- _Given request_:
Reproduce the listing below line for line, with every word, number, and punctuation mark unchanged.

----- Extracted records -----

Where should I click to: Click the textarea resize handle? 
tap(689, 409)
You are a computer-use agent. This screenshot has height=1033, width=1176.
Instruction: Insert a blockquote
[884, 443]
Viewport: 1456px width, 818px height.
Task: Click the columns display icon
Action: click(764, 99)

-----

- _Solution below_:
Where should I click to: Click the textarea resize handle? 
tap(689, 409)
You are a computer-use agent. This screenshot has height=1033, width=1176.
Instruction: Insert a blockquote
[884, 443]
Viewport: 1456px width, 818px height.
Task: Click the columns display icon
Action: click(764, 99)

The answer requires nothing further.